A cat with a name tag

Several Mesh-ish implementations simply say that products must reside in their common database. This is probably heresy to the true Mesh enthusiasts, but it has the advantage of being doable. To simplify even further, some have said that as a starting point a data product is a single table. Others are comfortable with serving a data model up as a data product, or saying that their dataset resides in a database for those who feel like that, or a CSV/Parquet file in a bucket somewhere for those who prefer that.

Common to these implementations is that a data product is the information, combined with an “interface” which is some combination of the API and the data format.

Interfaces come in many forms though. The “I” in both GUI and API is for “interface”, so the technical definition of a data prodct doesn’t rule out a dashboard as a data product interface. But is data that only has a dashboard as an interface a data product? The problem with answering “yes” to that question is that it goes against the original problem data mesh intended to solve: Sharing data between analytical teams. Implicitly, this means joining data and genreally letting the analytics teams analyze the data in whatever fashion they prefer. Feel free to add a dashboard to your data product, but your consumers probably want programmatic access.

We think of data products as something that companies share internally, it seems that few take inspiration from the many companies that actually buy or sell data. Yet I suspect most data people live in organizations that buy data. And if they buy it, it kind of has to be a product. So far, the evidence suggest that it doesn’t take much for something to be a data product. Some companies even sell “We OCR’ed these freely available government PDF for you” as a data product.

The requirements of these commercial data products are usually:

  • A producer that enjoys high trust in the market.
  • Unique data or data that is processed in a way that takes resources/expertise.
  • Some data format, usually CSV files but sometimes fun stuff like Excel or XML (no, I haven’t seen parquet yet).
  • Some exchange format, usually SFTP but increasingly Snowflake Marketplace or similar solutions. And yes, REST APIs too.
  • Some form of documentation of what the data actually is. Unlike what “enterprise metadata architects” dictate in their powerpoints, this documentation is often… imperfect.
  • Ideally, some notification system when there are changes to the data structure such as added/removed columns etc.

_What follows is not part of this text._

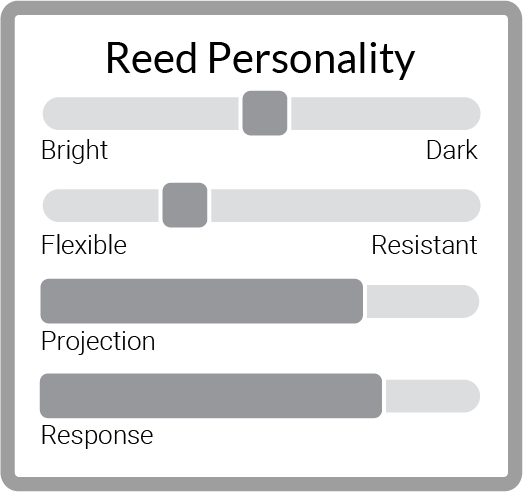The width and height of the screenshot is (523, 492).
Task: Click the Flexible side of slider track
Action: tap(100, 205)
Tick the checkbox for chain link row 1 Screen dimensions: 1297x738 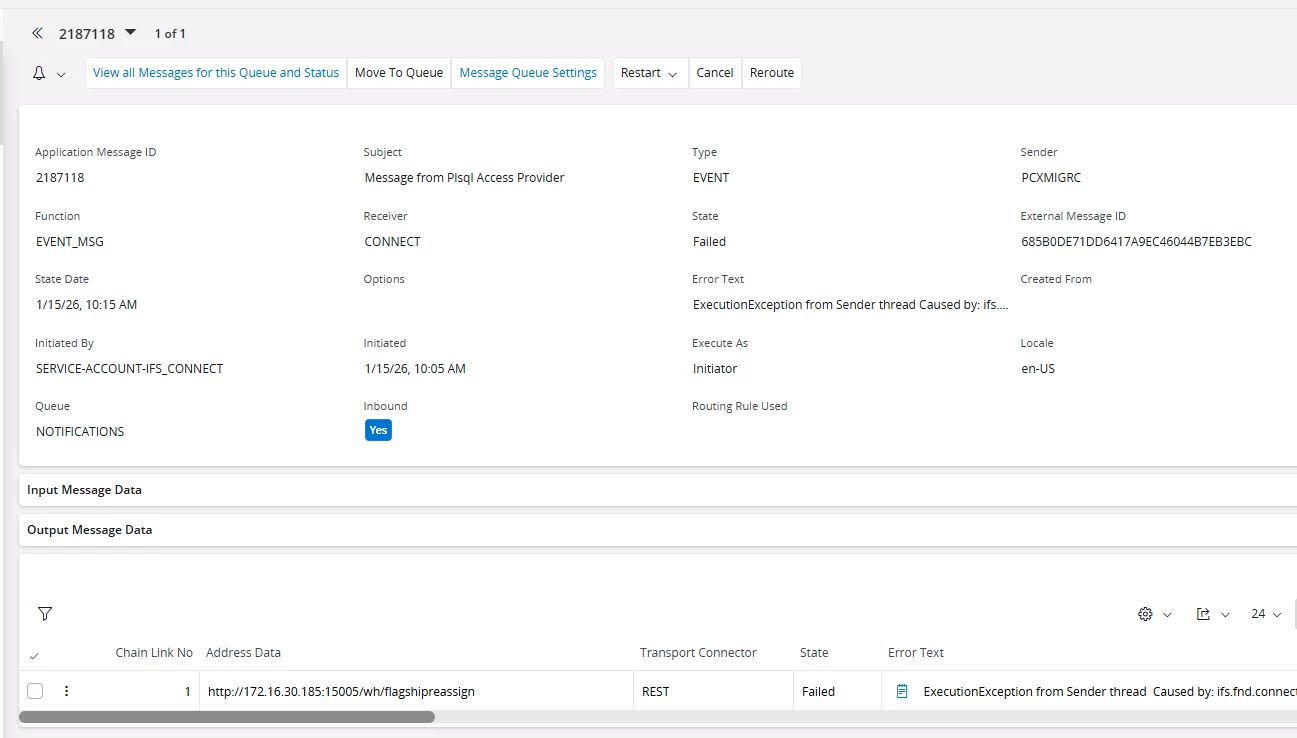point(35,691)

To end with David’s example of Bloomberg as a data vendor, they don’t just offer the bloomberg terminal but also loads of other data. REST APIs, SFTPs, and even isolated, integrated notebook environments with access to data through their own query language. Some of these are clearly data products, some of them might be a hybrid, but if the bloomberg terminal is a data product, I have trouble coming up with an operationalizable definition that won’t include their news division as well.

For all my reliance on data mesh to explain data products, I am actually happy that there are many different definitions. The data mesh community has had a tendency to be a little religious, reading Zhamak and a few others like scripture. While it can be annoying to read many different definitions of the same concept, I suspect the alternative is worse.